ビジネスでの通話中には、重要な情報を聞き逃さないよう、メモ帳やスマートフォンのメモアプリを用意しておきましょう。「少々お待ちください、メモを取ります」と断りを入れると、より丁寧です。
着信に気づいたら、なるべく早く折り返すことが信頼につながります。1〜2時間以内が理想ですが、遅れてしまった場合には「遅くなりまして申し訳ありません」と一言添えると丁寧です。
電話に出てもらえなかった場合は、必ず留守番電話にメッセージを残しましょう。
例:「〇〇会社の〇〇と申します。△△の件でお電話いたしました。15時以降に再度ご連絡いたします。」
このように、相手が安心できるような情報を具体的に伝えることが大切です。
会議中や外出時は、携帯電話を必ずマナーモードに設定しておきましょう。バイブ音さえも気になる環境では、完全にサイレントにするなどの配慮を忘れずに。
就業時間中の私用通話やSNSの利用は、周囲にも悪い印象を与える原因になります。業務に集中している姿勢が、評価や信頼にも直結します。
個人情報保護の観点からも、他の社員の携帯番号を許可なく第三者に伝えることは厳禁です。
対応例:「申し訳ございません。社の規定により携帯電話の番号はお伝えいたしかねます。よろしければ、こちらから〇〇に連絡し、折り返しご連絡させていただきましょうか?」

携帯電話こそ、丁寧な心配りを
携帯電話は、手軽にどこでも利用できる便利なツールですが、その気軽さゆえに、ついビジネスの緊張感を忘れてしまいがちです。対応がカジュアルになりすぎると、思わぬところで相手に不快な印象を与えてしまうこともあります。

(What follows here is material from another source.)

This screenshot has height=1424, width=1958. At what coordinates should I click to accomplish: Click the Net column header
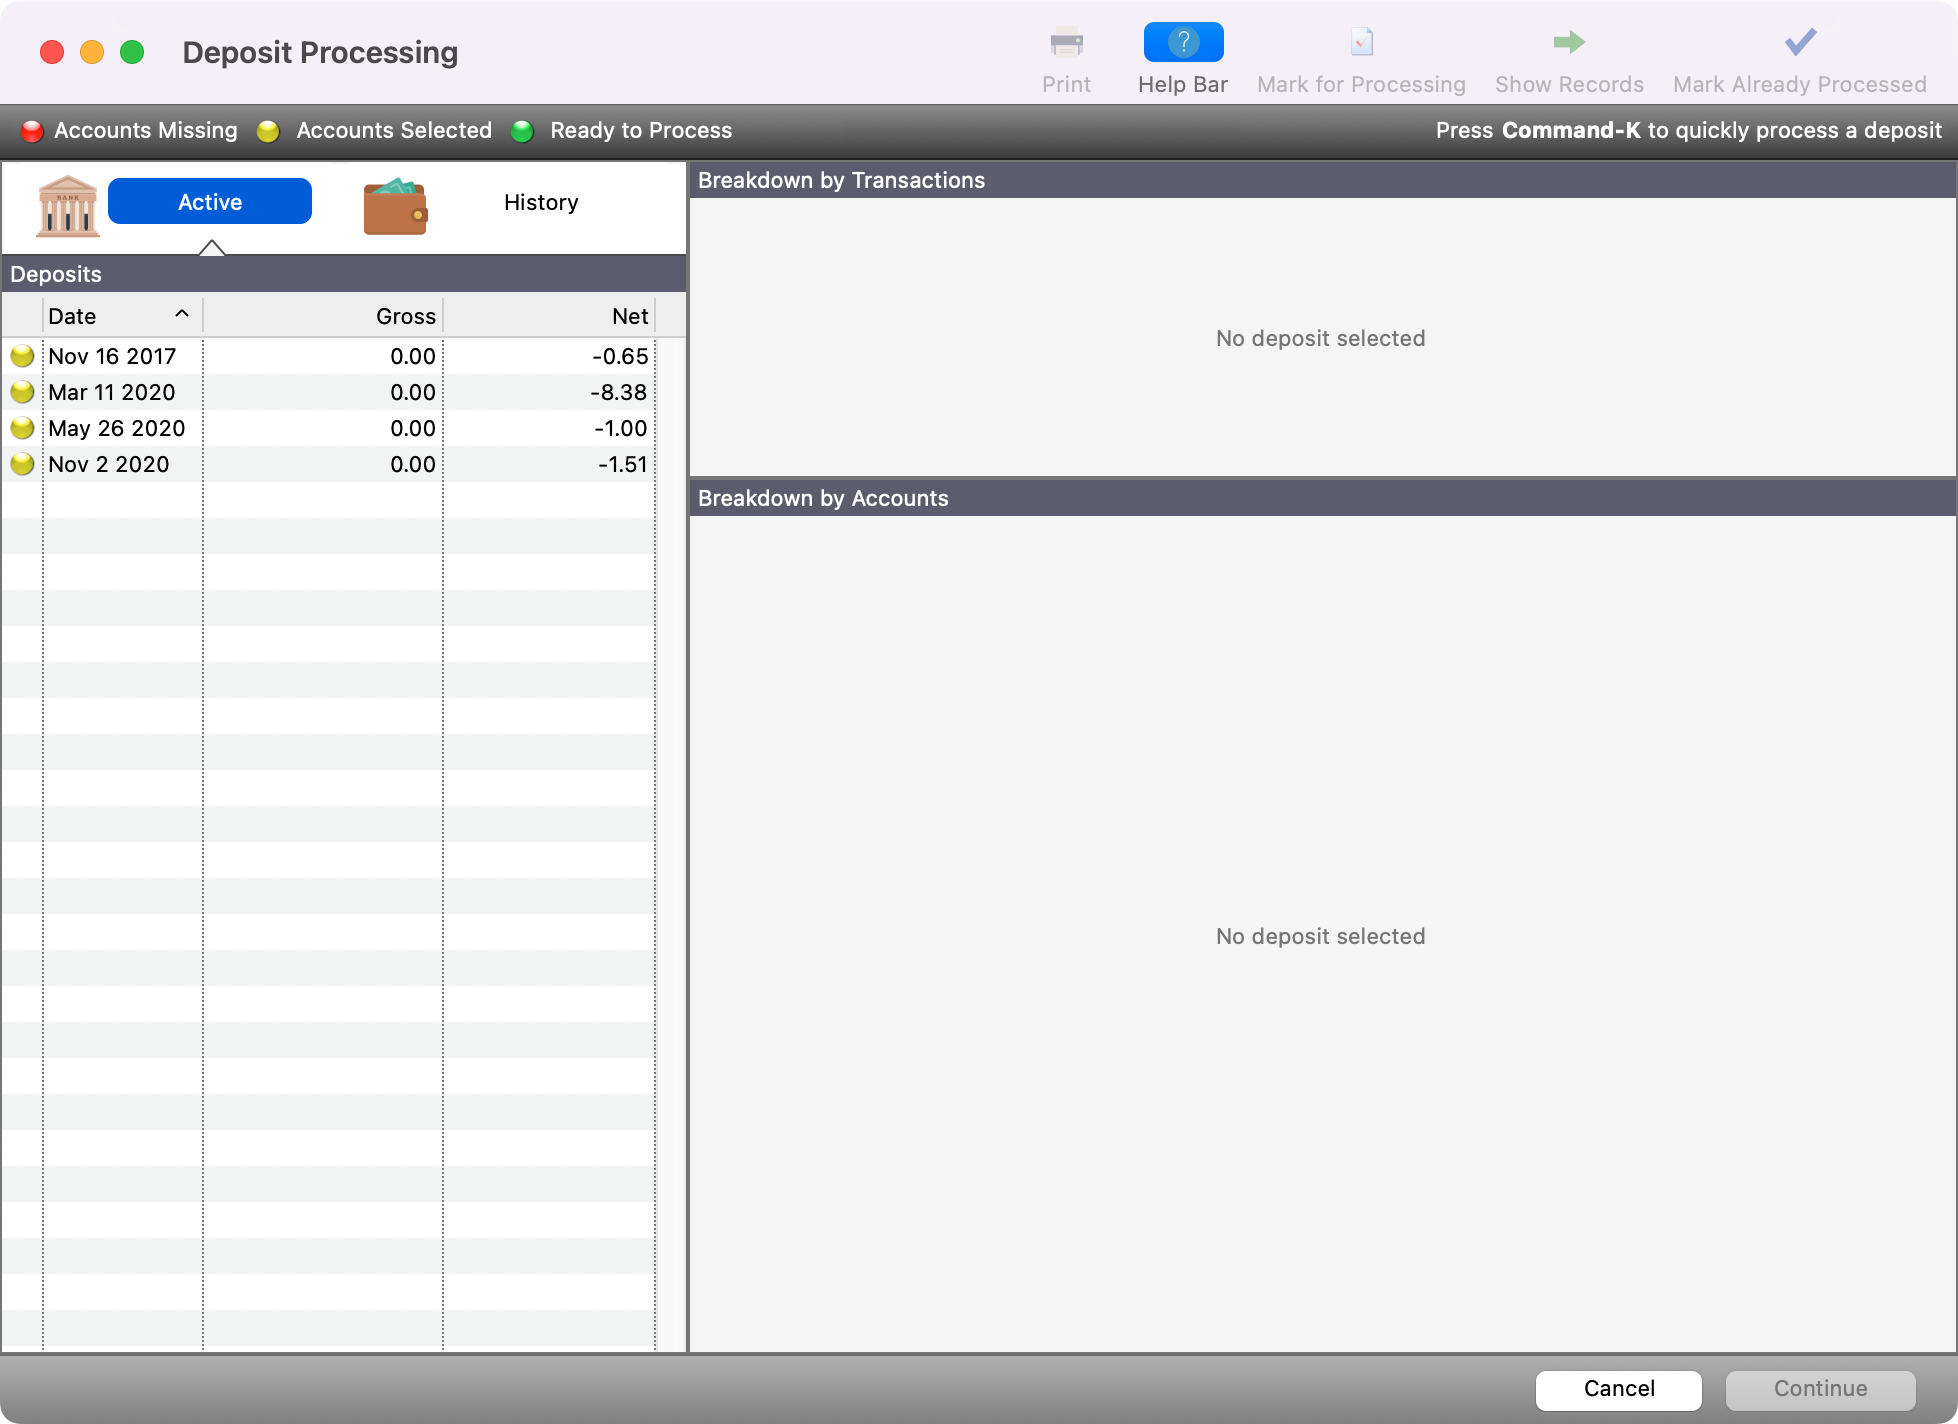click(x=629, y=315)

とくに外出先では気が緩みやすい場面も多いですが、どこにいても「今、誰と話しているのか」「どう伝えれば丁寧か」といった“相手軸”の意識を持つことが大切です。
常に相手の立場を尊重し、誠意ある応対を心がけることが、信頼されるビジネスパーソンへの一歩となるでしょう。携帯電話こそ、丁寧な対応が求められる──その意識を忘れずに、日々のやり取りに活かしていきたいものです。